En el fondo, había un clima denso, una atmosfera que todo lo envolvía. El pelo negro formaba una cabeza tremenda, sus ojos te miraban fijamente, inquiriéndote; esa mirada me atrapó. Compré esa postal y dibujé compulsivamente durante meses versiones de ese retrato en todo tipo de papeles. Sin saber quién era, compuse todo tipo de fantasías sobre ese personaje, su ropa negra, el trayecto entre esa esfera y su mirada, la cabeza, el cuerpo y los brazos como una sola masa negra; algo místico, religioso, medieval.
Tenía la postal siempre en mi escritorio.
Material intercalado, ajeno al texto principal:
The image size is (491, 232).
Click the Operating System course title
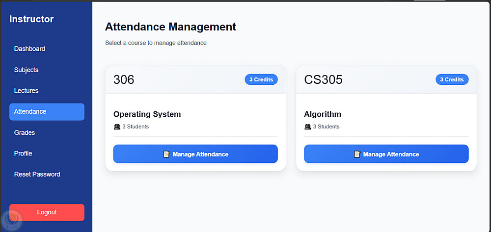(x=147, y=114)
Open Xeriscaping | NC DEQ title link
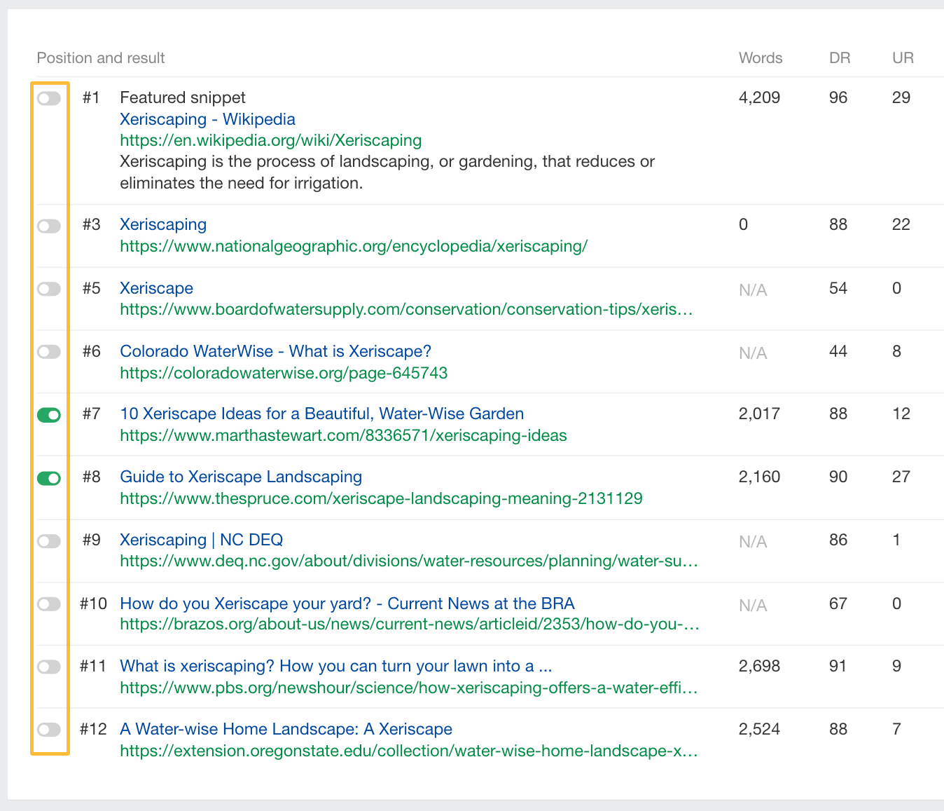944x811 pixels. point(201,540)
Yo quería tener ese look, quería parecerme a él. En esa época, yo estaba atrapado entre de Chirico y Van Eyck, y esa imagen, esa foto contemporánea, lo resumía todo, como un presagio, algo que se revelaba sin saberlo. Un día, le conté a Boby esa anécdota de la postal, y hablamos de las premoniciones. Estábamos en su estudio y, de un cajón, sacó una carpeta con una serie de dibujos antiguos: una naturaleza muerta que dibujó cuando era alumno de Berni (Antonio Berni, su primer maestro) y algunos de sus primeros dibujos del taller de Batlle (Batlle Planas, su maestro definitivo y su mayor influencia y quien le transmitiría el amor por el automatismo). También sacó un dibujo bastante raro, que mostraba una figura partida por el pecho o lo que se podía interpretar como tal, me lo mostró y me dijo con total seriedad y preocupación que ese era el dibujo premonitorio de su primer ataque cardíaco.
Esa premonición funcionaba. Él pensaba que el artista tenía que ser un receptor-transmisor, una suerte de aparato como una antena que podía recibir y transmitir y que, por motivos inexplicables, tenia la aptitud de poder captar y transmitir leyes universales muy complejas a través del arte. Pensaba que el automatismo era un método de indagación no solamente para incentivar lo creativo, sino para indagar en realidades profundas y desconocidas.
Formaba parte de esos artistas espirituales, entre los que lo formal era solo una herramienta de expresión y el surrealismo era una filosofía y no un estilo ni una escuela, sino una forma de vivir . Boby era parte de su obra y estaba profundamente convencido de su compromiso espiritual practicando ese ejercicio a través de la pintura.